Below are the records. Gather each line that holds "will".

**Provided records:**
* * * *

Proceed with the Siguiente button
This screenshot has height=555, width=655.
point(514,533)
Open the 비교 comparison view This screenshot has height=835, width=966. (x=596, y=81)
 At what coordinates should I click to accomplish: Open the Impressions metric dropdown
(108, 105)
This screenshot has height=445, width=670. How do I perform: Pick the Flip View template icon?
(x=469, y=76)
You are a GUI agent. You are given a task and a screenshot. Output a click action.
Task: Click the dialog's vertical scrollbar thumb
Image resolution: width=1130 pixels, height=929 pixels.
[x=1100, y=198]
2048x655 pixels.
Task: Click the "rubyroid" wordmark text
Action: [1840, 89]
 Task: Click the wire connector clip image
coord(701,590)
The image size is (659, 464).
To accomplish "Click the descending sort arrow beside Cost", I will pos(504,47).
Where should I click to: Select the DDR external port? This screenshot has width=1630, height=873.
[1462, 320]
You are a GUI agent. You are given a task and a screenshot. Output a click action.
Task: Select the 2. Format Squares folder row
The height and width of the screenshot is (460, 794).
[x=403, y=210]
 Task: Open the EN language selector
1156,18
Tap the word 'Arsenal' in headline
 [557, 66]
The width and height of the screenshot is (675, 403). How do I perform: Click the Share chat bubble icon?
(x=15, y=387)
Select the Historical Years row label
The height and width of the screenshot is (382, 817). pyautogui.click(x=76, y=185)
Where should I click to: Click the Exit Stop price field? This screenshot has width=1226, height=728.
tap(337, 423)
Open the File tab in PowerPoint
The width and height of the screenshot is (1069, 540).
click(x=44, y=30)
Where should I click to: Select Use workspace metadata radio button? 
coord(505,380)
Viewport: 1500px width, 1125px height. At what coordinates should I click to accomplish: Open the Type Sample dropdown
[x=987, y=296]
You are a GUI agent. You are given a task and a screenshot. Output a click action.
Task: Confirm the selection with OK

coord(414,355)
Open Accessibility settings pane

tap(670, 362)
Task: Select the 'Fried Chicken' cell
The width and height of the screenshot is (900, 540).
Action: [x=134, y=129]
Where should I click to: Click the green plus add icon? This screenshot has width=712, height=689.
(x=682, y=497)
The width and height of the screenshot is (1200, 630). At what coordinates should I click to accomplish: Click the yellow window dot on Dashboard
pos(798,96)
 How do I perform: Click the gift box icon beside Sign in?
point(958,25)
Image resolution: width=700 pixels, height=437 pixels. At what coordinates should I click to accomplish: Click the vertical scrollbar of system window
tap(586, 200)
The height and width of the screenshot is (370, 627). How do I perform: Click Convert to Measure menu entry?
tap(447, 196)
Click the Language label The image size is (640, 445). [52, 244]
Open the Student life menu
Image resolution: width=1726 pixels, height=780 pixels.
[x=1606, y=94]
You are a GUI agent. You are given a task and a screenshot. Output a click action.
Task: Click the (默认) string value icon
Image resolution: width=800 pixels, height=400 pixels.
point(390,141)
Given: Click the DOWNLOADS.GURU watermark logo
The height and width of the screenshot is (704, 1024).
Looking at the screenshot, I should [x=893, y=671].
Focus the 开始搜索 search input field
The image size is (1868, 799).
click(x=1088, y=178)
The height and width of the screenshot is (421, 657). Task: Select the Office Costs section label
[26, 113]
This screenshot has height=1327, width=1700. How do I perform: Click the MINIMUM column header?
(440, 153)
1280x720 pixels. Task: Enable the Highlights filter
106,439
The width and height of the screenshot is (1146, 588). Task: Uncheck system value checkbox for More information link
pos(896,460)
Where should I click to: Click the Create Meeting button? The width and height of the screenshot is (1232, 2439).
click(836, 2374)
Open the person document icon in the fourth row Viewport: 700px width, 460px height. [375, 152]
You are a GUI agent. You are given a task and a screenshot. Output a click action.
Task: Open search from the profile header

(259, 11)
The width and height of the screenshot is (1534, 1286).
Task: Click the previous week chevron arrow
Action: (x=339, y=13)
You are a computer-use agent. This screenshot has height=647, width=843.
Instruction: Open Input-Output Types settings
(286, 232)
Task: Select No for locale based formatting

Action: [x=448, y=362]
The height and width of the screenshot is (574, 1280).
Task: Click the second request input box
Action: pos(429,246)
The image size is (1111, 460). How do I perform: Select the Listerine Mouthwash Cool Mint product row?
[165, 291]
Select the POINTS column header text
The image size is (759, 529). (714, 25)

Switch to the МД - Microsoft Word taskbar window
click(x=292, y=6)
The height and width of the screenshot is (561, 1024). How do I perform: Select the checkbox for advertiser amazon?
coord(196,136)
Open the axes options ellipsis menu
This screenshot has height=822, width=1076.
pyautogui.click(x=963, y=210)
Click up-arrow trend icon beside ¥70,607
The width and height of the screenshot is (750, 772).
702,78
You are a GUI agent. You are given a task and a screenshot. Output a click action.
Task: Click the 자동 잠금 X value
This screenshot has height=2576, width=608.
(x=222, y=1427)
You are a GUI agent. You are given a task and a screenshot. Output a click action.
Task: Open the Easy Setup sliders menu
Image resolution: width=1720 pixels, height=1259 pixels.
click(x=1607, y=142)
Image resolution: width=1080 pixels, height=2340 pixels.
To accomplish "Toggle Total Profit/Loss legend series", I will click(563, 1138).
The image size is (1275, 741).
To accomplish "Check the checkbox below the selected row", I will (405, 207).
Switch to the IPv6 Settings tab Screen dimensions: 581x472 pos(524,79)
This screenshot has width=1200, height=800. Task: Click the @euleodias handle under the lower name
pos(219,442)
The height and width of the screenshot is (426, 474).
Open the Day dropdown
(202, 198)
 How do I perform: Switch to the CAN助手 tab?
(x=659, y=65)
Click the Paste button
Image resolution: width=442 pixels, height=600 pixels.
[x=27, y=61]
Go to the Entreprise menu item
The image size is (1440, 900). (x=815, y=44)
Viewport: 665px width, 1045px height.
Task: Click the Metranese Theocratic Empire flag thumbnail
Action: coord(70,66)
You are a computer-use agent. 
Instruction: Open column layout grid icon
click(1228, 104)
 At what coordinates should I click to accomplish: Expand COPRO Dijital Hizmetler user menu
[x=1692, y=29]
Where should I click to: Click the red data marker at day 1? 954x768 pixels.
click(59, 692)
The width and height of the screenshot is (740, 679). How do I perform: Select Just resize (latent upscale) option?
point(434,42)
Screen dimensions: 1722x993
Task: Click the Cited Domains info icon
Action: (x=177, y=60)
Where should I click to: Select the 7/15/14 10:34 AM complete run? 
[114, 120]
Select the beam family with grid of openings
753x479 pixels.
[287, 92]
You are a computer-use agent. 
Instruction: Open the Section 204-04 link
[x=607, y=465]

* * * *

**Response for this exercise:**
To accomplish "Click the descending sort arrow beside Cost", I will pos(504,47).
To accomplish "Toggle Total Profit/Loss legend series", I will click(563, 1138).
To accomplish "Check the checkbox below the selected row", I will (405, 207).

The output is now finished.